Batman must stop mind-control spaghetti guy, who highjacks a train. This leads to the only scene in the episode worth watching. The train explodes, Batman saves people, etc., etc. But, it’s still pretty neat to watch Batman running around on a train, and the CGI allows for a lot of movement in this scene (as opposed to the lack of moment present in every other scene).
Also, there’s no Alfred in this episode (well…he makes Batman and Katana a smoothie – not joking). There are, however, some cool parts with the Batmobile. The car has a HAL-like computer installed in it, and its lack of personality almost becomes a personality in and of itself. The car gets some good zingers in: it tells Batman he only has a 7% chance of success, to which he says, “Then you better wish me good luck,” and the car responds, “Good luck” Overall, the car is kind of stupid. But, it looks pretty cool and has a lot of neat weapons.

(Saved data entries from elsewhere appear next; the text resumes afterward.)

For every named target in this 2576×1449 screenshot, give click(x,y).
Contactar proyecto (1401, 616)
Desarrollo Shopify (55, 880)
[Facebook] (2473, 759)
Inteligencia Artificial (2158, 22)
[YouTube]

This episode reminds viewers that Beware the Batman is a kids show and, often (unfortunately) kids’ shows are dumb…
I still have 100 words to fill, so here’s a perfect place to mention that Teen Titans Go! is an overall more interesting show than Beware the Batman. It’s not the Teen Titans I grew up with as a teen; it’s much goofier and sacrifices action for comedy. However, the animation style, which is bold, simplified, and kenetic, really highlights the jokes. The show seems to take inspiration from classic Tex Avery cartoons, as there’s gag after gag, usually a gag every five seconds. The show also uses digital backgrounds to its advantage. Traditionally, backgrounds were static (like in Flinstones or Looney Toons), because changing them would be hard and time consuming. But with digital animation, you can change the background just as easy as anything. Often, the backgrounds act as a tag to the jokes’ punchline. Plus, the simplified, chibi-esque character models allow a lot of emotion and exaggeration in the Titans faces. While the demographic may skew a bit too on the young side (lots of gross-out humor), I think this show has one of the most interesting animation styles on TV. Check it out!